Friday, October 28, 2011

On Getting to Frankfurt

What can I tell you about the Frankfurt Book Fair that I didn't tell you last year? Instead of telling you about the fair itself, I decided this year to talk about our struggles to actually get to the book fair, which are just as interesting.

We dutifully registered for the book fair well in time and booked ourselves a stand in Hall 3.0 where the children's publishers usually are. It's a lively, cheerful hall, one of the old favourites at the messe, and we knew that was where we wanted to be. We got our paperwork together and completed all formalities and our stand was confirmed.

Then, on 9 September 2011, we began to apply for our visas.


Day 1: Having got all the necessary papers together, I arrived at the VFS in Chennai to apply for a visa. It was around 11 in the morning and my mind was already preoccupied with thoughts of our chaiwallah, who usually turns up at the office around this time. When I finally presented our papers around an hour later, I was informed that the earliest interview date available was 12 October (by which time the fair would have already begun in Frankfurt!). Upon further enquiry, I was told that the reason for this was that the embassy was restricting the number of applications this year. I then investigated the possibility of a visa without an interview for my colleague (since she is a holder of two Schengen visas in the past year). I was told that the VFS was accepting only 2 non-interview cases per day due to the aforementioned restrictions and since I did not arrive early enough, I was not among those two. Disappointed, but not hopeless, I went away.

Day 2: Since the VFS opens at 8 in the morning, I decided to arrive at 7:30 and attempt to be one of the early applicants. When I arrived, I was the twelfth person in line. Apparently, eleven others had had the same idea.

Day 3: I was sure today was going to be the day. I set my alarm clock for 5:30 in the morning and was at the VFS by 6. I was the eighth in line. "What time did you get here?" I asked the sleepy gentleman in front of me. "5 am," he said. I resolved to wake up even earlier.

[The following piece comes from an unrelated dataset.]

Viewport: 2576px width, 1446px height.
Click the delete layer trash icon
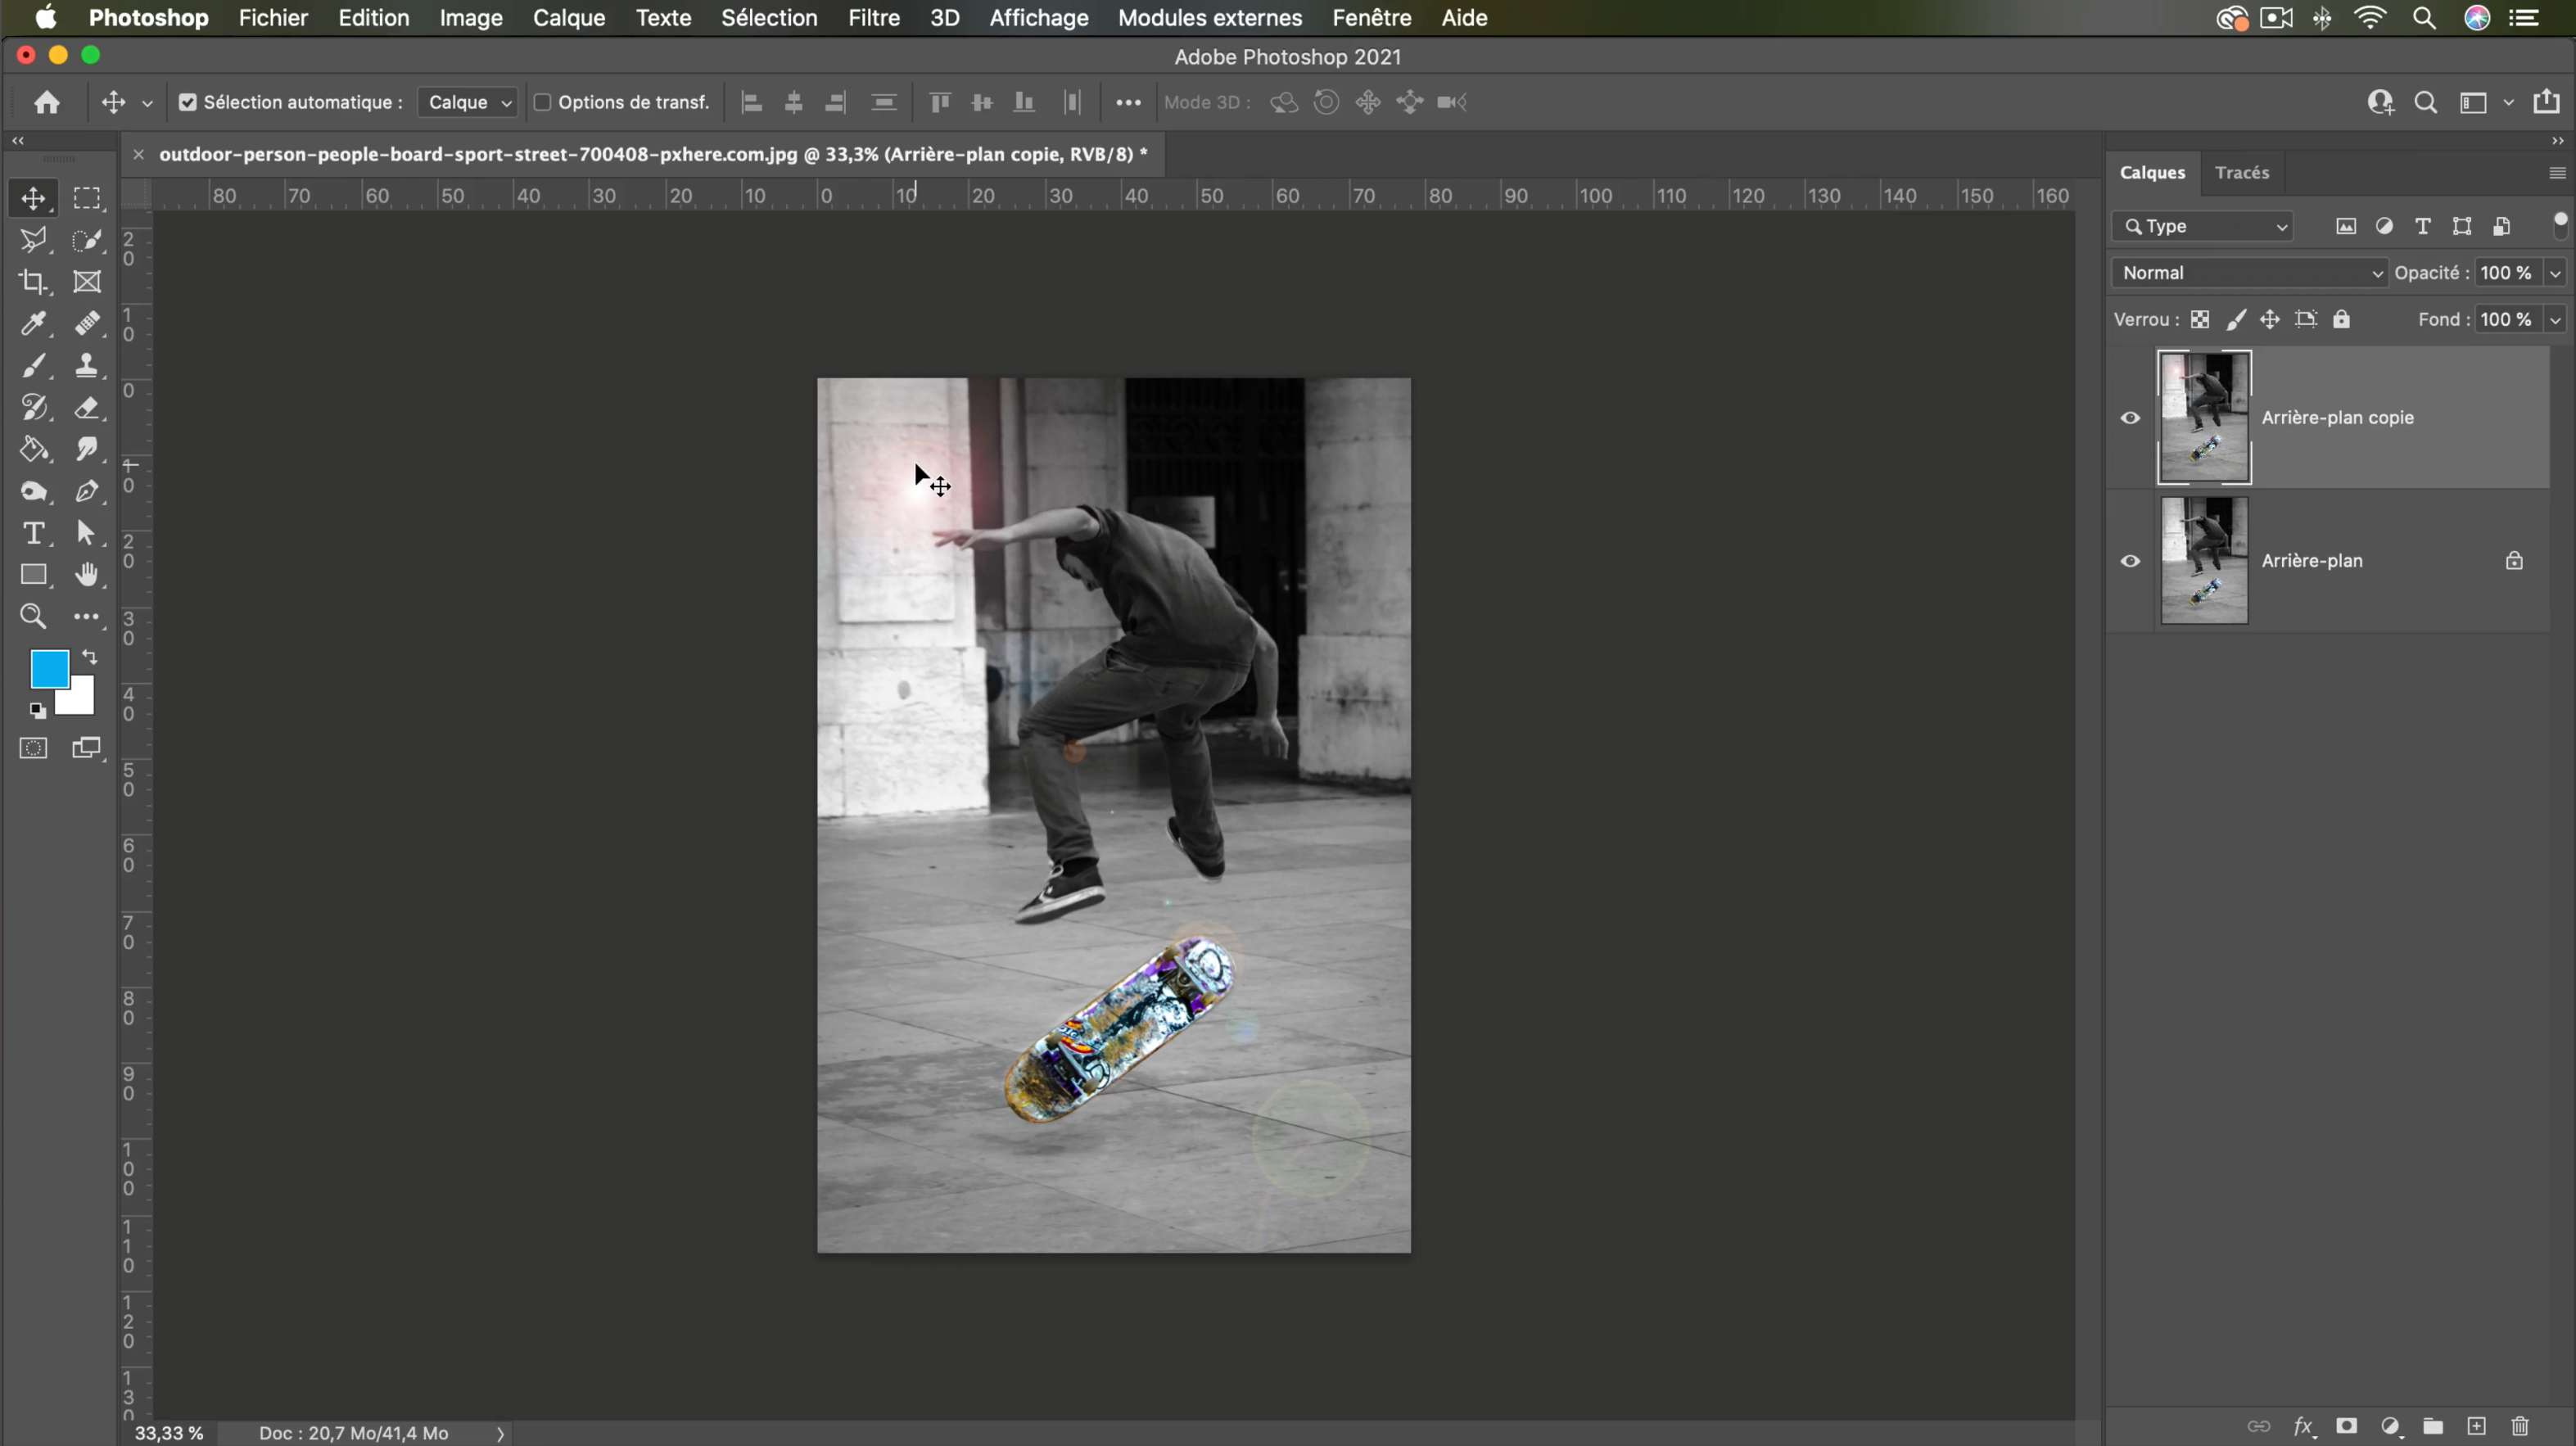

Day 4: True to my word, I set ten different alarm clocks to make sure that I would wake up in time and managed to drag myself to VFS by 5 in the morning, a time when late night partiers with more active social lives than me were probably dragging themselves home. "Why are you going so early?" my grandmother asked. "Auspicious time," I replied, "The visa gods won't grant visas unless I go at the auspicious time." She nodded wisely. "The gods are like that sometimes." I contemplated carrying a yoga mat there and performing the surya namaskar (which, of course, I don't know how to perform, but how hard can it be?). I walked up to the VFS at 5 am and there were already four others in the queue. This queue, mind you, was out on the street and not on the actual premises of the VFS. By now, I was a familiar face on the street. Joggers and pakoda sellers waved good morning. The guard at the VFS smiled at me sympathetically. Once again, I turned and returned home forlornly.

Day 5: Foolish as it seemed, I decided to try one last time. This time, I took precautionary measures. I asked a colleague to take a 3 am shift and I arrived to relieve him at 6 am. This time, we were successful - I was the second person in line (some hapless soul had taken the trouble to spend the night there!). I finally managed to make the application. Exhausted but victorious, I left VFS, hoping I'd never have to come back.

Day 6: No such luck. Since I was only able to make my colleague's application as a non-interview case, I had to return to make my own, of course. By this time, the earliest available interview date was 16 October, which happened to be the last date of the fair. But I had a few tricks up my sleeve. We had somehow managed to pull a few strings with the embassy and, through some rather diabolical means that I will not currently elaborate on, I was able to get myself an interview date on 4 October. Yes, I am that well-connected.

Of course, the interview went well and I received a one-month multiple entry visa, although my colleague somehow ended up with a 7-day visa (for the exact duration of the book fair) and could not extend her trip even if she wished to. Later, a fellow publisher told us that his visa was rejected because his hotel booking was "not close enough to the messe grounds".

After many, many sleepless nights, we did finally make it to Frankfurt - and as a gorgeous bonus we managed to get bumped up to first class on our way there! And the book fair was wonderful as always, although every now and then we would smile at each other, knowing how close we were to not being there at all.

p.s. Don't worry, a more detailed report with photos etc. will follow!